Likewise, who has defined “family life” for us? Who said that Father and Mother and Children should be separated all day? What does the nature of all aspects of our daily lives, finances, entertainment, politics, time investments, etc., reveal about the influences we accept?
The good news is that once we—the lovers of the Lord—lock onto His truths, we hold to them relentlessly. Let’s just be sure to probe His principles for parenting and education too! We cannot be Eichmann-like ourselves, even if that is human nature. We cannot passively and unthinkingly apply the same secular educational method we experienced as students. We cannot be, like Eichmann, mere “bureaucrats” in our homeschools, mindlessly enforcing the secular goals of our post-Christian culture.

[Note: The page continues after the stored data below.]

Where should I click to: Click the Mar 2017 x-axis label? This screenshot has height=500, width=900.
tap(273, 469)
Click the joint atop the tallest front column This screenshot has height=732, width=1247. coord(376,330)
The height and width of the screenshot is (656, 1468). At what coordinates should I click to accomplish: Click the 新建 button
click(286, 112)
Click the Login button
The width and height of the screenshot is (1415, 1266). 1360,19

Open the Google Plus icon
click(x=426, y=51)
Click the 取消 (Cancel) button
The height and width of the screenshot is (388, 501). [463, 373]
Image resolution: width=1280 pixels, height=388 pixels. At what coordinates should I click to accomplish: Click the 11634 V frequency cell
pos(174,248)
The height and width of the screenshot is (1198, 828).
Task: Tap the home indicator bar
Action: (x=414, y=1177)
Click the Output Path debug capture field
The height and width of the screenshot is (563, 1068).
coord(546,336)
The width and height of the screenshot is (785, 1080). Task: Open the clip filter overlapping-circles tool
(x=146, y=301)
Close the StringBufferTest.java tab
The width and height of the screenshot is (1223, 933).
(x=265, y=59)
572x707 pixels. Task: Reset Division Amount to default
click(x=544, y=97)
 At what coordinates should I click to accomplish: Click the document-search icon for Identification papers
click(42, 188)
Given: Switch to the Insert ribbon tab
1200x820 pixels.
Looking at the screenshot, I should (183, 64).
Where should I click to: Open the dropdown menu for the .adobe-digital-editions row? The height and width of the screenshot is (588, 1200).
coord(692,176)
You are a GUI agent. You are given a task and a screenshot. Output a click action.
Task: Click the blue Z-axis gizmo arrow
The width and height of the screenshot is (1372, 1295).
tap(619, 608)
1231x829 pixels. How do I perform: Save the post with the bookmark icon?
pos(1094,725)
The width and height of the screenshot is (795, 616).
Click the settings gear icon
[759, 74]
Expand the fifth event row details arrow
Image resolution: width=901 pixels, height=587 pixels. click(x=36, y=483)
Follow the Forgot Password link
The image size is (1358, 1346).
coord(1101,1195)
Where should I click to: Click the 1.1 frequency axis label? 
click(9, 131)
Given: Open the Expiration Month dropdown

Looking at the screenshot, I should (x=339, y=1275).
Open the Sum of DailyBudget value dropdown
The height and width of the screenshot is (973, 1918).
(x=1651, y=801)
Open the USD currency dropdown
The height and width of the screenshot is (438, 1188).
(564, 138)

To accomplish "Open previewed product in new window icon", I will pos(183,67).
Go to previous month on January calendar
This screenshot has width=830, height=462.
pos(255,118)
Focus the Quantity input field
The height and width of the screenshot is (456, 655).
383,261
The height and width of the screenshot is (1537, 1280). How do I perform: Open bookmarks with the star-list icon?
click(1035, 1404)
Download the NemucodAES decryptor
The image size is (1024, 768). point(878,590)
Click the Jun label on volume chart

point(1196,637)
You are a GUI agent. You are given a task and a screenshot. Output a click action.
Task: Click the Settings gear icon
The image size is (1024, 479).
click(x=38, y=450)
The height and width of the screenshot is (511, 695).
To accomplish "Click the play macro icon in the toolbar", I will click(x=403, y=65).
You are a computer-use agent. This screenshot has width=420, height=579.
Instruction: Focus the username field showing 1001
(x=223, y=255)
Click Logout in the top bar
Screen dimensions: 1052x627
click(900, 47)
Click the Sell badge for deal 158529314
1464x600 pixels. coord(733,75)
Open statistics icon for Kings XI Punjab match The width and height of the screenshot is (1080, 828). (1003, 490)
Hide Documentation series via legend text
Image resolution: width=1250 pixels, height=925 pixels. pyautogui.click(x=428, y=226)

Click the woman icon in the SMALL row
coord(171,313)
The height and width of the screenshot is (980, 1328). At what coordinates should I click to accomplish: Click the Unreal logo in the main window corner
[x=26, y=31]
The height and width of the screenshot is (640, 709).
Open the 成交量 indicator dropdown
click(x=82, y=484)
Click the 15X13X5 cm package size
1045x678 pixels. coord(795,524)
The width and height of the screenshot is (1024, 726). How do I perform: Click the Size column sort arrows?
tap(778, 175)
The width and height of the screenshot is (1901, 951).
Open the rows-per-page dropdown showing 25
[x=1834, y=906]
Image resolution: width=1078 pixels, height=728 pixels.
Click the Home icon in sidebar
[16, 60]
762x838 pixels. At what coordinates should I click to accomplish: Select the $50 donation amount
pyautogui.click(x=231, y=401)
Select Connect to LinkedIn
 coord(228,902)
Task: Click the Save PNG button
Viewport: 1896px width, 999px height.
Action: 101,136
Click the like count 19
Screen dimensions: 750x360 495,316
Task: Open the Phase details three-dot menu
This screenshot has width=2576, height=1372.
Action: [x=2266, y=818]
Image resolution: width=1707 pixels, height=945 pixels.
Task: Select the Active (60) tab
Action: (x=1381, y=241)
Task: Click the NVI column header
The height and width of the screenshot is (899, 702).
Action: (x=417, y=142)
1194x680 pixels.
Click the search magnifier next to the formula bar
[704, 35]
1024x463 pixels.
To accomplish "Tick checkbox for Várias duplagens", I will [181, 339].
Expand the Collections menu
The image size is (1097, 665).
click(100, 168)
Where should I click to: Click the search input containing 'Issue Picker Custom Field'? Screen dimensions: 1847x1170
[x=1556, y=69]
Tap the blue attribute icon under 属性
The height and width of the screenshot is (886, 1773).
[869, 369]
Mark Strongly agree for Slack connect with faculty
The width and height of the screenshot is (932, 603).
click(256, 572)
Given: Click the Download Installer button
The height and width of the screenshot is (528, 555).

You and I have a mighty purpose! We are called to raise children whose spiritual and academic education is totally God-defined and unique to each family. We have all day, every day, and every “subject” to reveal the Lord so powerfully to our kids that they can withstand the subtle authority of the culture, but we must do so first . . .
Michelle is a veteran homeschooler, founder/operator of a large homeschool library, columnist for a homeschooling magazine, and speaker on education/history, including interviews on Moody Radio’s Prime Time America program. Her history curriculum, TruthQuest History, is one of Cathy Duffy’s 100 Top Picks for Homeschool Curriculum and has won numerous awards (www.TruthQuestHistory.com). Michelle earned a B.A., summa cum laude, from the University of Alabama. She and John have four children and five cute grandsons!
Copyright 2011, used with permission. All rights reserved by author. Originally appeared in the Fall 2011 issue of The Old Schoolhouse® Magazine, the trade magazine for homeschool families. Read the magazine free at www.TOSMagazine.com or read it on the go and download the free TOS apps to read the magazine on your Kindle Fire or Apple or Android devices.
Shortly after I posted this article, a friend sent me a clip from the movie 180 Degrees with Ray Comfort. The video closely relates to the thoughts provided within the above article. (I will preface this by saying it is a movie that makes comparisons between the Holocaust and abortion. For a critical review of this movie, visit this article at the Gospel Coalition.)
How many times have I known (in my mind) what is going on around me in my everyday life, but I don’t really know or recognize these things in my heart? What exactly am I doing here in our home… and why?
Quoting:
Have [I]—without thinking—duplicated the educational methods, locations, goals, schedules, and philosophies of the world around [me]? Or have[I] really pressed into God for His definition of education?
What does the nature of all aspects of our daily lives, finances, entertainment, politics, time investments, etc., reveal about the influences we accept [as a family]?
After viewing this article/movie a few years ago, I reevaluated many of the things I do and why I do them. But it was time to be reminded and critically analyze my thoughts and actions once again.
My goal? To actively engage my mind – and my heart – in my actions and words.
And now here I am… realizing my even greater need to lean on God’s grace, guidance, wisdom, and strength in all that I do.